No, I’m not about to talk about me…but I could (a la Toby Keith.)
Well now that you’ve had enough country music for a month, let’s talk movies.
So I’m a huge movie buff and have seen tons of movies ranging from classics to superhero flicks to horror movies and the cheesiest chick flicks ever. So last night on the Women’s Network, I found a gem I had never seen before, which didn’t seem to have a man-hating message (seriously, go watch W Network movies in the afternoon, you’ll know what I’m talking about), called “Just Wright”, starring Queen Latifah, Common (yes, the rapper and no, I’m not going to Google his government name), Phylicia Rashad, Paula Patton, and the Chief from Grey’s Anatomy (can’t be bothered to Google, part two.)
To summarize, the movie started off about these godsisters/cousins living together and they were two completely different people, especially when it came to dating. Queen Latifah’s character was always getting friend-zoned, because she was SO AWESOME (aka had a solid personality) and Paula Patton was essentially a gold-digging, fame-hungry basketball fiance-soon-to-be-wife. Anyways, the movie was cheesy at parts — Common should stick to his music career, because his acting is somewhat sub-par. Overall, it was a solid choice for a light-hearted girls night in.
I totally related to the friend-zoned Queen Latifah; I feel like the high-maintenance ladies always get the cool, good-hearted guy! I’ve been preaching this for a few months now. I should write a novel about nice girls finishing last or something cliched like that. It’s not my fault I’m an awesome tomboy who also happens to clean up nice when she wants to! (And obviously, super modest.)
Anyways, if you want a good chick flick that isn’t super predictable (on a scale of one to ten, it was a six on predictability for a chick flick), with some super delicious athletes (including a whole lot of Common shirtless and sweaty — drooool) and a hearty message to take away at the end of the movie, I totally recommend this gem!
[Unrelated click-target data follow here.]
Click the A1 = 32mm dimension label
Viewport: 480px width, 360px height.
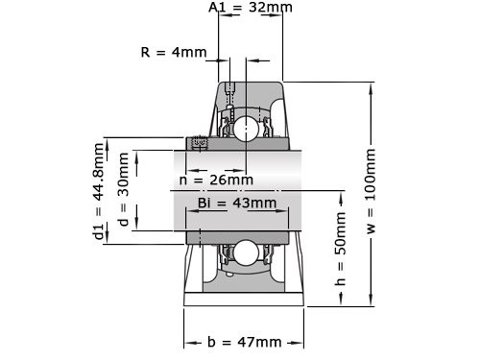pyautogui.click(x=251, y=9)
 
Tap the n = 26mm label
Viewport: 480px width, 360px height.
pyautogui.click(x=217, y=180)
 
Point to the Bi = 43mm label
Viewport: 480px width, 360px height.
pyautogui.click(x=237, y=203)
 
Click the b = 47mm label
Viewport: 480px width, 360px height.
pyautogui.click(x=245, y=342)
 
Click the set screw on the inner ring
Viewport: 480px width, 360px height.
pyautogui.click(x=201, y=144)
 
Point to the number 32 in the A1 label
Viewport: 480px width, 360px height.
pyautogui.click(x=257, y=9)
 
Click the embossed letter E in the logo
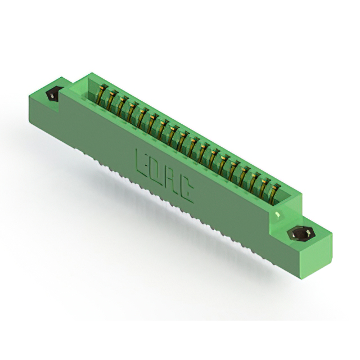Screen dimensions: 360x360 coord(142,163)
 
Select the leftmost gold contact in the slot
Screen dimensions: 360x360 coord(102,94)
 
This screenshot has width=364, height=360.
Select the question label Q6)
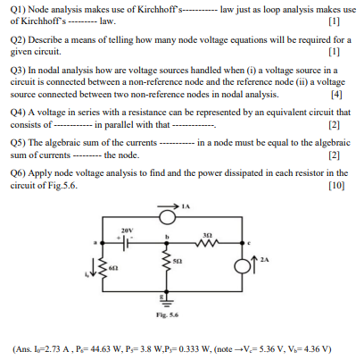20,172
I’m no Roger or Ebert and I’m certainly not a rotten tomato, but I’d give this movie a solid four out of five gold stars with a cherry on top.
And if someone can let me know why this phenomenon of ladies being friend-zoned is not on the popular culture radar, that would be absolutely wonderful for my love life!
Off to drown my sorrows in a couple of glasses of cheap champagne.